Mucho antes de que el bíblico Moisés bajara del Monte Sinaí el decálogo divino, ya existía la conciencia en las almas de los hombres y mujeres. Se inventan mandamientos para establecer un orden y bajo los parámetros del premio y del castigo, de la recompensa o la desgracia, de la gloria o la frustración. Y todo ello bajo la presión del bipolar tema del bien o el mal.
La conciencia es un puzzle que, bien encajado, nos permite la catalogación de personas morales, rectas y correctas. Si no ensamblan bien algo anda mal. En cualquier caso la tentación siempre es capaz de confundirnos y de interpretar que lo que no es bueno tampoco es malo. Podremos entonces acudir al pretexto, a la justificación puntual, a la excusa precisa con cuartada. Pero para eso está nuestro Pepito Grillo particular, para que, equivocado o no, nos susurre esa voz silenciosa para decirnos que ésto sí y aquello no.
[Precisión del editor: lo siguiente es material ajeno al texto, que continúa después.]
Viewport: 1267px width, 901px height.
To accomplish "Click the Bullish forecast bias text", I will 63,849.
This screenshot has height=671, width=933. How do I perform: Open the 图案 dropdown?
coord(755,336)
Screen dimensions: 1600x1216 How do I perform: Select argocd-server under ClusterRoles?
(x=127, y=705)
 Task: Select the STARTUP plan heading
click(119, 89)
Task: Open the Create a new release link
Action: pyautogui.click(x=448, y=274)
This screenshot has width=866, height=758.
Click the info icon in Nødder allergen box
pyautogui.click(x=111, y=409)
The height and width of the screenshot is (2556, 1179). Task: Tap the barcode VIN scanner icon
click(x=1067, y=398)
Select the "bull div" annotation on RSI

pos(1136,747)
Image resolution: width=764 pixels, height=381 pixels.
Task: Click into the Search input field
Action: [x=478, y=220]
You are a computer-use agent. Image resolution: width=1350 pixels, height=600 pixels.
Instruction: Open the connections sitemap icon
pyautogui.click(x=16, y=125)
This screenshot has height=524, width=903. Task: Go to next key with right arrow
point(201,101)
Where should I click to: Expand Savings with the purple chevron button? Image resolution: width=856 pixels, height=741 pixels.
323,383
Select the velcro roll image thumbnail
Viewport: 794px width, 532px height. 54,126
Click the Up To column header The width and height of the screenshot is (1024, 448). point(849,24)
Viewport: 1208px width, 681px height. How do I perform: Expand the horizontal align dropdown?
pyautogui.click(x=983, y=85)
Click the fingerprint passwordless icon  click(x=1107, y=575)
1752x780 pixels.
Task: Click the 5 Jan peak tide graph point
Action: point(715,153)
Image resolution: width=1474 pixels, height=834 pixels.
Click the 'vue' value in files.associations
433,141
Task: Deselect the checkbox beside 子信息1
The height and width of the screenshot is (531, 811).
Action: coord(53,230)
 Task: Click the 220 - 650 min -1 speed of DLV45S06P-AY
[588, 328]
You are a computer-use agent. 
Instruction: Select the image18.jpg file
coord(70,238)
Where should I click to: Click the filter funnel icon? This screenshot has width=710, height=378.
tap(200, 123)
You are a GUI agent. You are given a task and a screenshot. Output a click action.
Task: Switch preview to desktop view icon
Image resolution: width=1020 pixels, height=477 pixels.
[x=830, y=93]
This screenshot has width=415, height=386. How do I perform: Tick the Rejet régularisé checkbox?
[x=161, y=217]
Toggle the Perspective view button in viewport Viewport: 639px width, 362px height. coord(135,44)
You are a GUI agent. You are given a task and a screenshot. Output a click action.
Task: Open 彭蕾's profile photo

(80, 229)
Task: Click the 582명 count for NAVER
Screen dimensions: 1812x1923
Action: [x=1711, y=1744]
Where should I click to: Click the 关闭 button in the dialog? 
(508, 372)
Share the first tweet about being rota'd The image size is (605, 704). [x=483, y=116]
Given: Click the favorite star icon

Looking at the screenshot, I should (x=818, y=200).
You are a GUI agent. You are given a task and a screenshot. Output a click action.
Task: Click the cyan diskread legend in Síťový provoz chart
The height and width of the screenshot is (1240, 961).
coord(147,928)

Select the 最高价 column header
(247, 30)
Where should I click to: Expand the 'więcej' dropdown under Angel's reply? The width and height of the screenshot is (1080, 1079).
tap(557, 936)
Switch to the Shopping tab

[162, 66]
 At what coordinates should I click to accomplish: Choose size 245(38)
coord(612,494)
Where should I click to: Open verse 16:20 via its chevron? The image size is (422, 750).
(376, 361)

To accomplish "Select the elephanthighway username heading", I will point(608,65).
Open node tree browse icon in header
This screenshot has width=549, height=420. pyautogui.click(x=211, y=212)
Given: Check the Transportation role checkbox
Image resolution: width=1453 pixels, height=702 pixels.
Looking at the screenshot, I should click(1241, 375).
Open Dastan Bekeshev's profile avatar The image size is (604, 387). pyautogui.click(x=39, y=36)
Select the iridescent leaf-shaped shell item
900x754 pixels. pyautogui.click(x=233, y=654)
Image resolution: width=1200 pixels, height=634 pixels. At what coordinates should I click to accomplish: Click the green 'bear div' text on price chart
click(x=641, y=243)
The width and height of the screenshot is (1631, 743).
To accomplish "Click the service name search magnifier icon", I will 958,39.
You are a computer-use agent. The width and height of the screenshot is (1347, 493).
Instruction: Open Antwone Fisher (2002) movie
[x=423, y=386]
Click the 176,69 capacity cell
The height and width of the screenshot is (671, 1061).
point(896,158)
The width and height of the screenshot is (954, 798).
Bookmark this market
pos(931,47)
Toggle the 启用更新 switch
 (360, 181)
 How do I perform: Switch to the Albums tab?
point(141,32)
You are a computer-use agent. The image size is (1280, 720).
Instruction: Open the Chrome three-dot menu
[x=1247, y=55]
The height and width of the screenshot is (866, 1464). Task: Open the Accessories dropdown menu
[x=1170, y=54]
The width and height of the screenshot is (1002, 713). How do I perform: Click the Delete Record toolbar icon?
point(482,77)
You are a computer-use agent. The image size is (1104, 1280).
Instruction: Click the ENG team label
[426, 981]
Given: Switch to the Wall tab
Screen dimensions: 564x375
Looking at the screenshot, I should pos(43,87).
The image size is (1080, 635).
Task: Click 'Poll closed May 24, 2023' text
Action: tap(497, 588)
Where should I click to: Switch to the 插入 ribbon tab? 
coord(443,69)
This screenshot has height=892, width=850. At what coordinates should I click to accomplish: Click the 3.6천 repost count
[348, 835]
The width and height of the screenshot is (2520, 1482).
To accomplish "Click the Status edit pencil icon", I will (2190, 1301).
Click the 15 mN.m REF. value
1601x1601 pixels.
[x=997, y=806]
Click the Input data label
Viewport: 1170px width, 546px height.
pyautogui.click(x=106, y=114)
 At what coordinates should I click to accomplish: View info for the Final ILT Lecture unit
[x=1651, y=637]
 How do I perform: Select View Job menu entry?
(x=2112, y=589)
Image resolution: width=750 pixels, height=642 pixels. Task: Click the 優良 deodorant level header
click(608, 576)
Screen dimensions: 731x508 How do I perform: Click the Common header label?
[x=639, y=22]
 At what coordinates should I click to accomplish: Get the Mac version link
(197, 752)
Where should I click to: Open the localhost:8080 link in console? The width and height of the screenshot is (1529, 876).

La conciencia es el termómetro que nos indica cuándo traspasamos la línea roja. A partir de ahí podemos ser libres en la ofensa, en el daño, en la agresión, en el robo e incluso en la muerte. Luego será el Pepito Grillo de lo Social o de lo Penal quien dictamine por qué vulneramos nuestra conciencia, los diez mandamientos y la línea roja.
Pero el primer y más sincero Tribunal es el nuestro propio, lejos de mercancerías jurídicas y pactos amparados en el Derecho.
Hay quienes envaran a su propia conciencia y la entierran viva. No saben que sin el Pepito Grillo, a veces como mosca cojonera, nos sigue, nos alienta y nos enmienda.
De modo que si aún tenemos esa preciada conciencia, no nos la quitemos de enmedio. ¡Quién sabe si en un momento nos hará falta y nos sentiremos entonces solos y perdidos!
Sin ella no haremos otra cosa que correr, ligeros de paso y a ningún sitio.